The shift began with the New Hampshire primary in January, when a small group of grassroots organizers mounted the Vote Ceasefire (VCF) campaign, which proved the concept that primary ballots could be used creatively to register demand for a ceasefire. Since Biden wasn’t officially on the ballot there, voters had to write candidates in anyway. From there it was an achievable step to get voters to write in “ceasefire” instead of the candidate’s name. Starting just a week before the primary and operating on a shoestring budget, VCF convinced 1,500 voters to do just that, and got state election officials to count and report those ballots.  

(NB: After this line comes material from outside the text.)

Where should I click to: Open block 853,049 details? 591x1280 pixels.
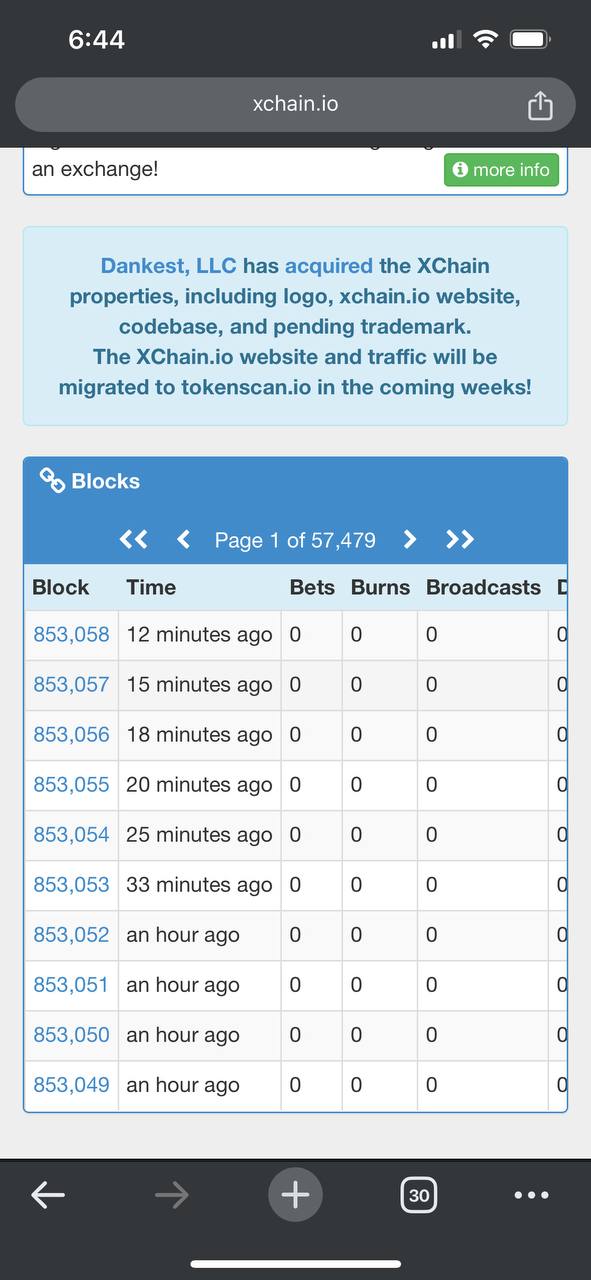(x=71, y=1085)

The idea that primary ballots could be used to convey demand for ceasefire struck a chord, and VCF got inquiries from groups across the country. Local groups in some states with write-in options on their ballots launched their own Vote Ceasefire campaigns. In other states, advocates found different techniques. The Listen to Michigan campaign got 13.2 percent of Democratic primary voters to mark “uncommitted” on their ballots. That stunning result spawned a national “uncommitted” campaign. Other variations emerged, like vote “uninstructed” in Wisconsin, or “leave it blank” in New York. 

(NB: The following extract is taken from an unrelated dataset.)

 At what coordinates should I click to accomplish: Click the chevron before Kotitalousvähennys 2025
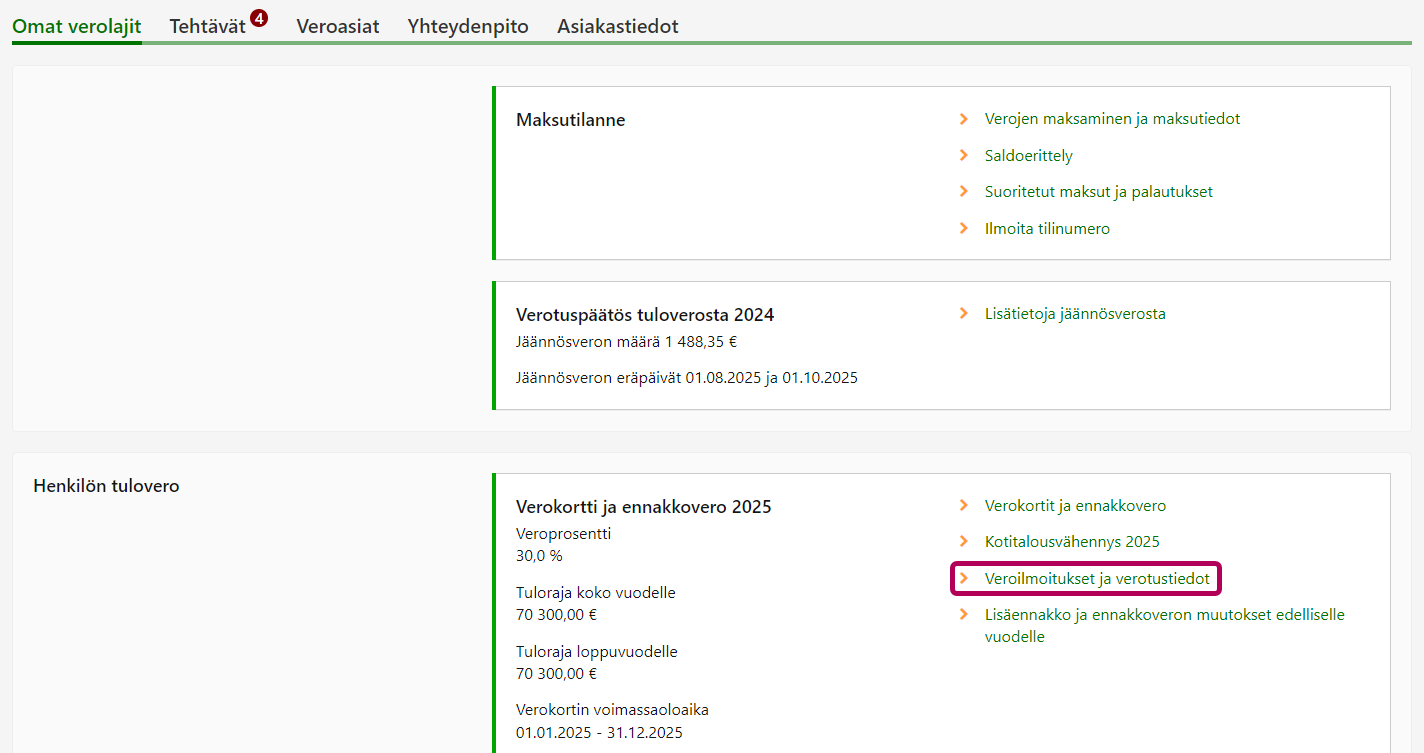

What they all have in common is creative use of the primary ballot to demand a timely, permanent, meaningful ceasefire in Gaza. Taken together, they are converting the disaffection and sense of powerlessness many primary voters feel as their support at the polls is presumed while their demand for ceasefire is ignored to a sense of agency and power to make a difference. That represents a historic shift in U.S. politics, and perhaps in U.S. democracy.  

More needs to be done to translate demand for a ceasefire into action. Protest vote campaigns in upcoming primaries in Maryland and Oregon will keep pressuring Biden to secure a ceasefire — not during the Democratic National Convention in August, not in November, by which time tens of thousands more Palestinians may die, but now.  

While this poses some risks for the Biden campaign, it’s also an opportunity. Widespread protest voting is a sign of disaffection, but also of how voters hope to be heard. If Biden is responsive and effective in demanding ceasefire and preventing wider war, he’ll win the vast majority of them back. 

Either way, the ongoing protest vote movement is reinvigorating the 2024 presidential primaries. In terms of the race for the nomination, these elections are mostly alienating, irrelevant formalities. But as laboratories for showing how voter preferences can affect policy, they are now vital exercises in building a stronger, more direct American democracy. 

Alan Minsky is the executive director of Progressive Democrats of America. Stephen Kent is president of the public interest issue PR practice KentCom LLC.